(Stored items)
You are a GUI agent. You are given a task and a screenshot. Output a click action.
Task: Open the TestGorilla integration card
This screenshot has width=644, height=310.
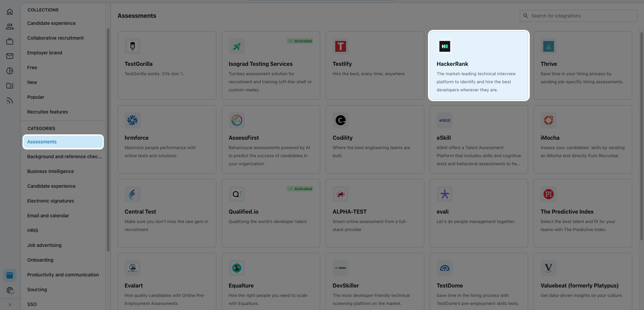click(167, 65)
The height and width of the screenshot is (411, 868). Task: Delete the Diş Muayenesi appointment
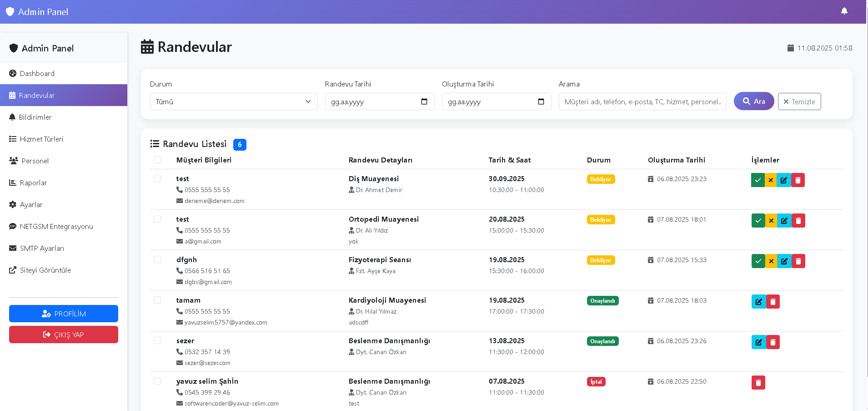click(798, 180)
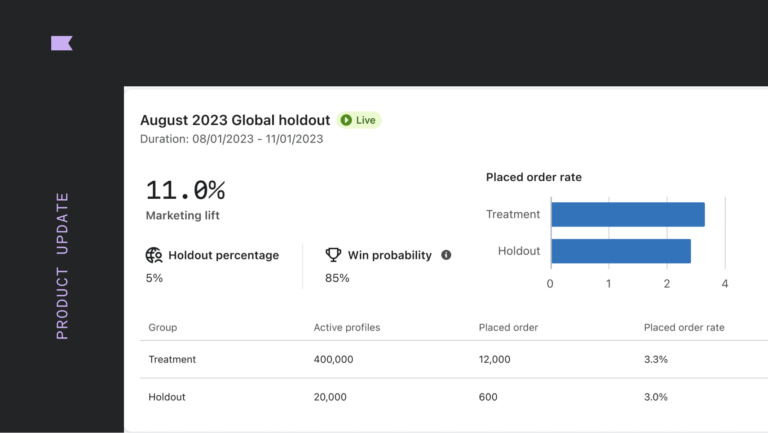Sort by Placed order rate column header
768x433 pixels.
[x=684, y=327]
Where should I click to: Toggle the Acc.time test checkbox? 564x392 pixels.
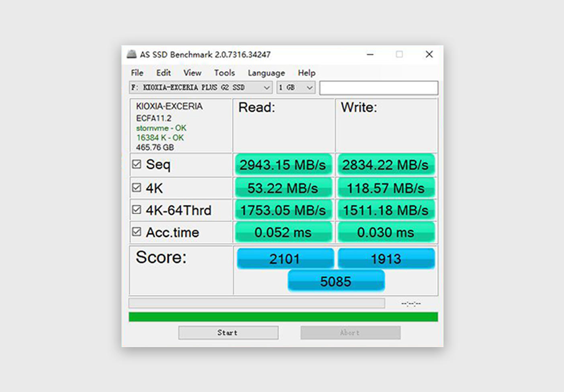(x=137, y=232)
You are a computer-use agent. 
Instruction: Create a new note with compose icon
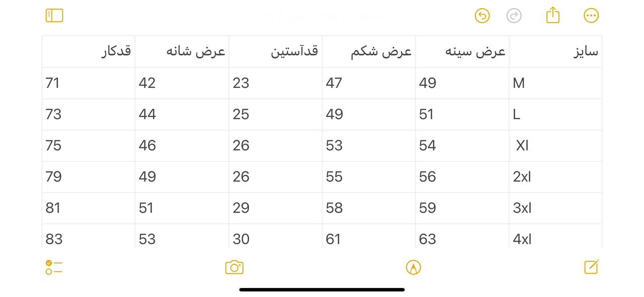591,266
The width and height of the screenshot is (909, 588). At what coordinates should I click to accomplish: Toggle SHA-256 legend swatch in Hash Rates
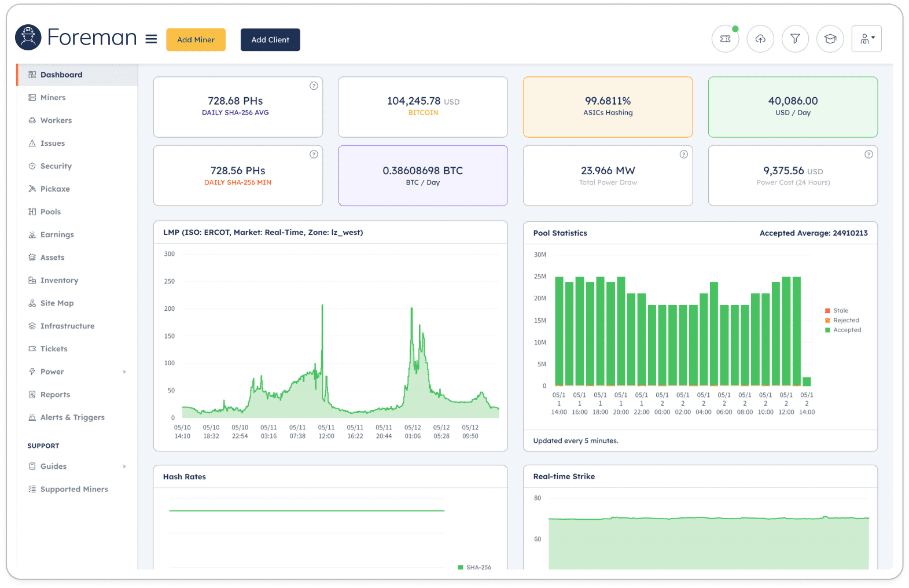[461, 568]
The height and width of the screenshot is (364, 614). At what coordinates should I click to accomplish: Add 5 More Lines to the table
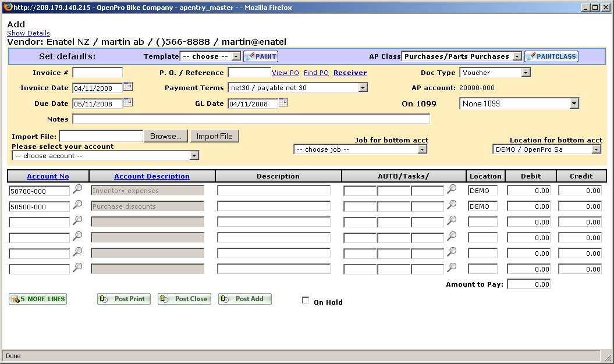[38, 299]
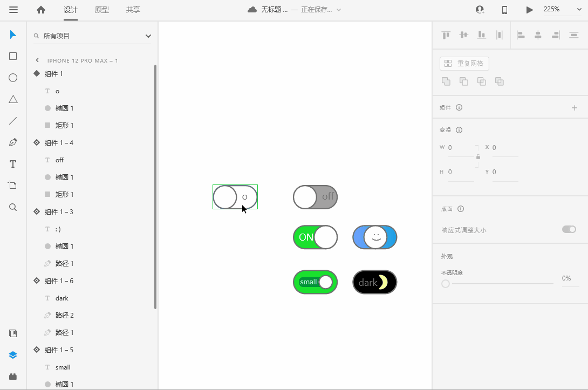
Task: Switch to the 原型 tab
Action: tap(101, 10)
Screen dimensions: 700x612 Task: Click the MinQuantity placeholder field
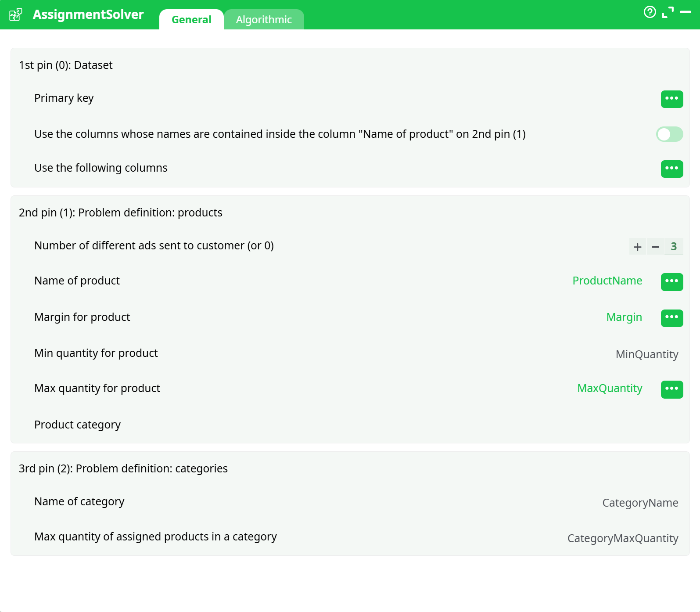(x=646, y=354)
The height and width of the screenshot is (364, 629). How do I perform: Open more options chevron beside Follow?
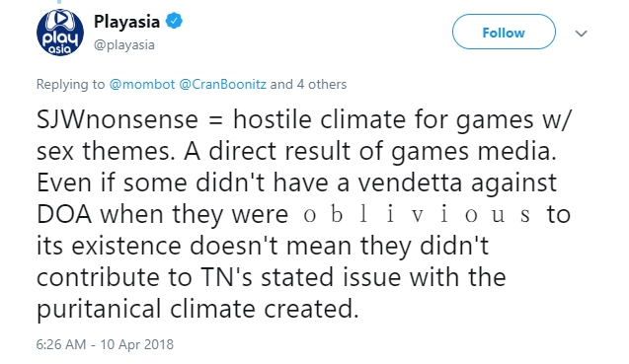(581, 34)
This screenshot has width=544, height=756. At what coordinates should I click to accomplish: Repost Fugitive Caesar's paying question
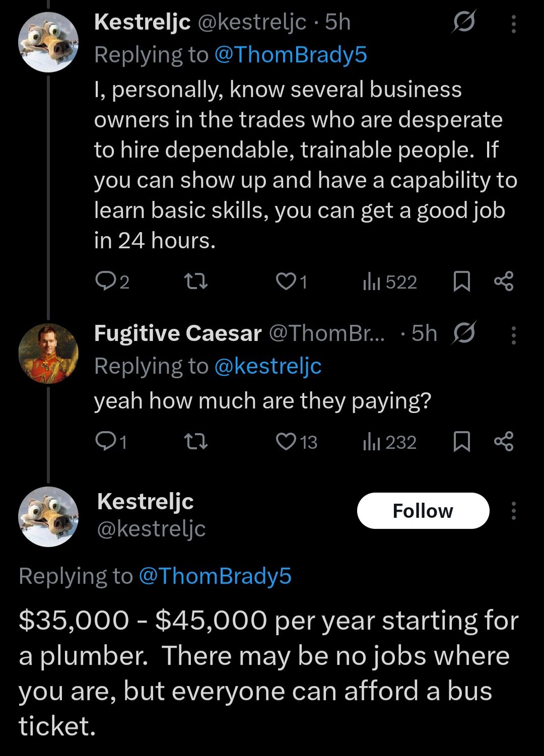pos(196,442)
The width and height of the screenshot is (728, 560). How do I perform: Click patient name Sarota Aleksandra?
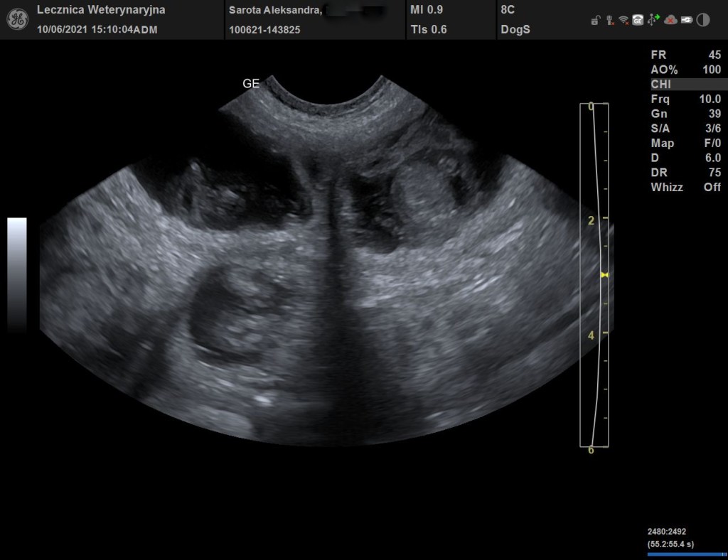click(274, 11)
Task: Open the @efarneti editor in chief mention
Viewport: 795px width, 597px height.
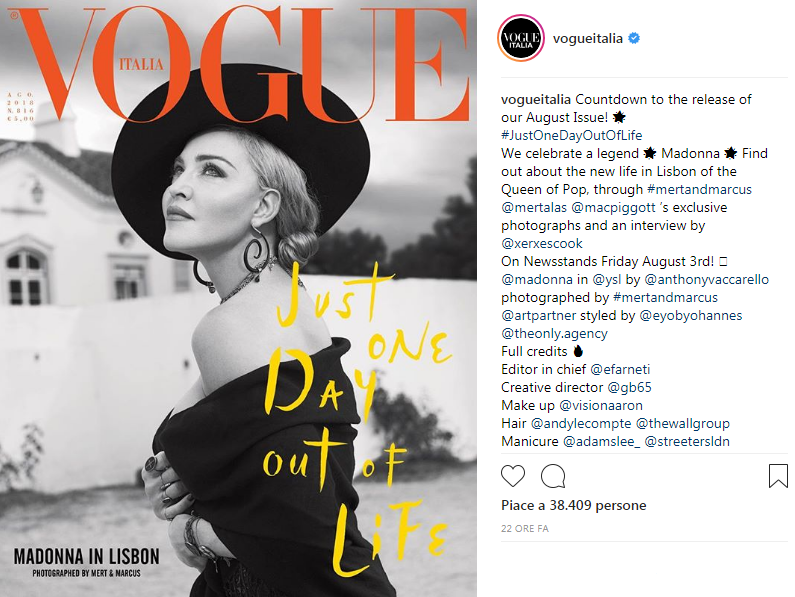Action: click(x=620, y=369)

● **Task prompt**: Where does the string "agent" appear in the records above? Return every line that holds it.

● **Written response**:
You are a GUI agent. You are given a task and a screenshot. Output a click action.
You are a computer-use agent. 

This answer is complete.